What Happens If Payroll Is Submitted Late?

Missing a payroll deadline, even by a day or two, can create bigger problems than you might expect. Whether it’s a late Full Payment Submission to HMRC or wages that didn’t land in an employee’s account on time, the consequences can be more serious than many employers realise.

So, what happens if payroll is submitted late? It depends on what was late and why, but in most cases, HMRC penalties, employee disputes, and interest charges are all on the table.

This guide covers what HMRC will do, how employees are protected, and what steps to take if it happens to you.

Why Payroll Deadlines Matter

Running payroll in the UK involves two separate legal obligations, and missing either one can cause problems.

The first is paying your employees. Under the Employment Rights Act 1996, employers must pay wages on the agreed pay date set out in the employment contract. That is a legal duty.

The second is reporting to HMRC. Under Real Time Information (RTI), employers must submit a Full Payment Submission (FPS) on or before each pay date. If no employees are being paid in a given tax month, an Employer Payment Summary (EPS) should be sent instead.

Both carry separate penalties if missed, and HMRC treats them differently. Knowing which is which matters before anything goes wrong.

What Happens to Employers If Payroll Is Submitted Late to HMRC?

Late Full Payment Submission (FPS) Penalties

Your FPS must be submitted to HMRC on or before the date you pay your employees. File it late, and HMRC can issue a penalty.

Given material.
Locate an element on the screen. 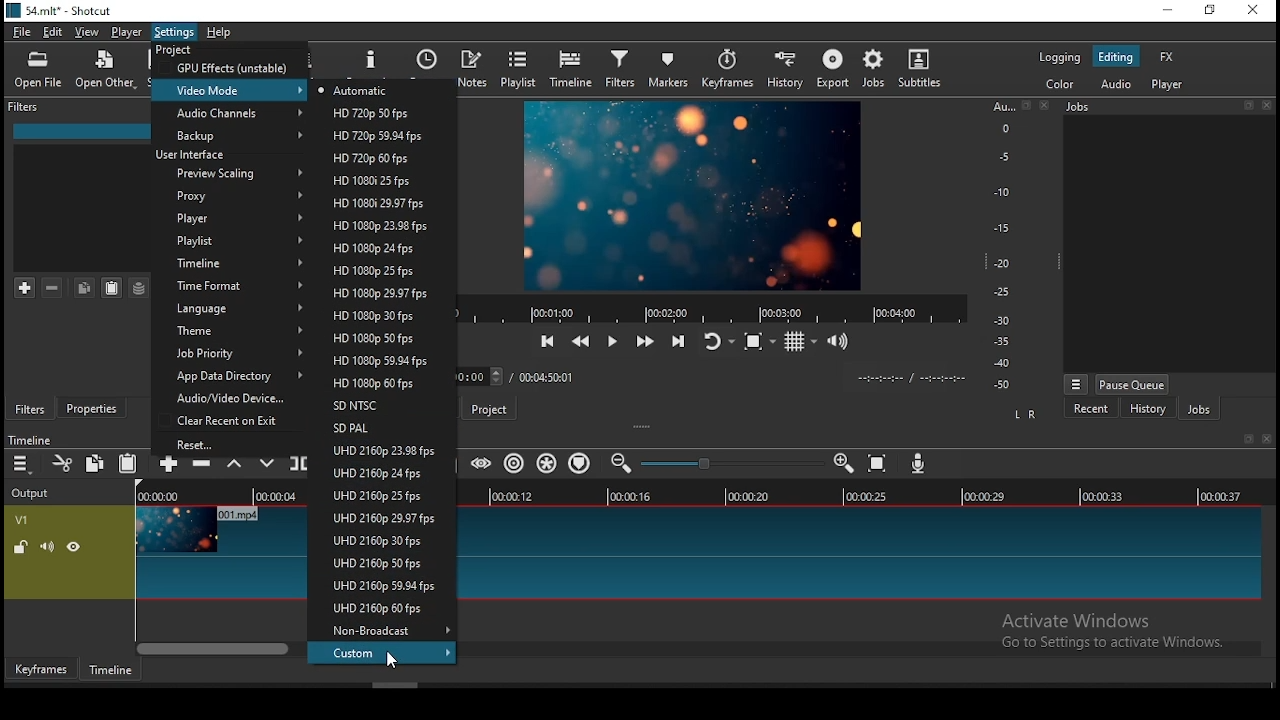  play quickly backwards is located at coordinates (582, 338).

Requirement 1.
List every abbreviation that the payroll article spells out in full, together with its full form.
Requirement 2.
Transcribe the stretch of the payroll article from "Missing a payroll" through "can cause problems.", word for word.

Correct answer 1.
- FPS: Full Payment Submission
- RTI: Real Time Information
- EPS: Employer Payment Summary

Correct answer 2.
Missing a payroll deadline, even by a day or two, can create bigger problems than you might expect. Whether it’s a late Full Payment Submission to HMRC or wages that didn’t land in an employee’s account on time, the consequences can be more serious than many employers realise.

So, what happens if payroll is submitted late? It depends on what was late and why, but in most cases, HMRC penalties, employee disputes, and interest charges are all on the table.

This guide covers what HMRC will do, how employees are protected, and what steps to take if it happens to you.

Why Payroll Deadlines Matter

Running payroll in the UK involves two separate legal obligations, and missing either one can cause problems.